■ **EXTRACTED TEXT**
--------------------------------
# Change of vector in different frames

1. Aug 31, 2010

### aim1732

I just read this in a text:
The rate of change of a vector with respect to a fixed frame is same as that with respect to a frame in translation.
But supposing it were a position vector then rate of change(velocity that is) is different in different frames translating with respect to each other(that is why we have relative velocities). Now I am obviously missing a point but can not pinpoint the error in my logic.

2. Aug 31, 2010

### CompuChip

But do you agree that if you, standing by the side of the road, see the velocity of a car change by 10 m/s, then so will I, sitting in another moving car ?

We will not agree on the relative velocity, but we will agree on the change in velocity. This continues to hold if you look at instantaneous changes.

Have you have any calculus yet? If so: suppose that there is a relative (constant) velocity u. Then you can easily see mathematically that the two velocity vectors v and v + u have the same time derivative.

3. Aug 31, 2010

### aim1732

We do not agree on relative velocity,right? But velocity itself is rate of change of position vector so rate of change in position vector is different in different frames?

4. Aug 31, 2010

### hikaru1221

I think the text is wrong.

5. Sep 1, 2010

### aim1732

In that case the source happens to be Beer and Johnston.
--------------------------------
■ **EXERCISE REQUIREMENTS**
a - Repeat the part of the forum thread on vectors in different frames from "But do you agree" up to and including "moving car ?".
b - In the forum thread on vectors in different frames, what source does aim1732 give for the statement quoted from a text?
c - Write the next part of the forum thread on vectors in different frames, following its last post.

■ **EXCERPTED DATA**
--------------------------------
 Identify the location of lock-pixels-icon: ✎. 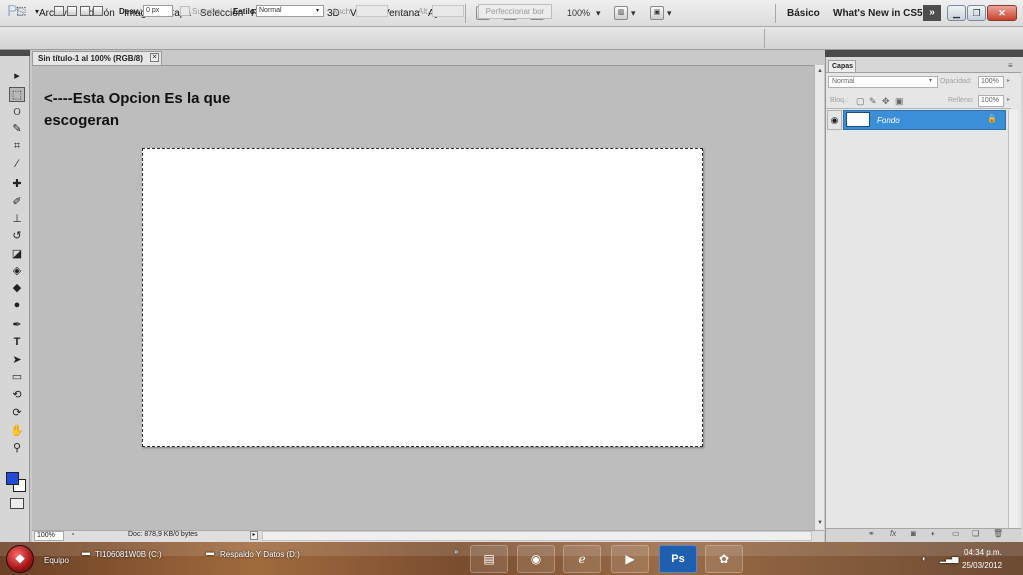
--------------------------------
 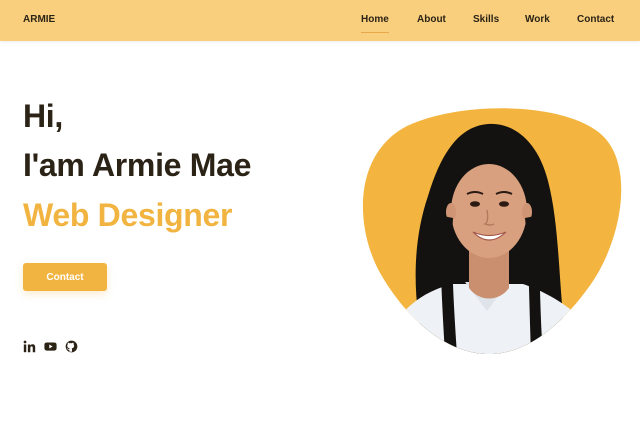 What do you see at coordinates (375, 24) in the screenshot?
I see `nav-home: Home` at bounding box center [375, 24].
--------------------------------
■ **ACTIVITY ANSWERS**
a -
But do you agree that if you, standing by the side of the road, see the velocity of a car change by 10 m/s, then so will I, sitting in another moving car ?

b - Beer and Johnston.

c -
6. Sep 1, 2010

### vela

Staff Emeritus
Say you have two frames, S and S', with S' moving with constant velocity relative to S, and a point P. The position vectors (to point P) you're talking about are two different vectors. One goes from the origin of S to point P, and the other goes from the origin of S' to point P. Obviously, the rate of change for those two vectors, though related, aren't going to be the same.

The text is talking about just one vector, say the one going from the origin of S to point P. If you were in S, you'd call the rate of change of this vector the velocity of point P. If you were in S', you'd say it's the velocity of P relative to S. The text just means that those two quantities are the same.

Say instead you had two frames R and R' whose origins coincide but one rotates relative to the other, and say point P is at rest in R. The same vector r connects the origin to the point P in either frame, but in frame R', the point P appears to move. So you have dr/dt=0 in R while dr/dt≠0 in R'. Non-translational motion of R' relative to R causes the rates of change to differ.

7. Sep 1, 2010

### aim1732

Thanks.That makes a lot of sense.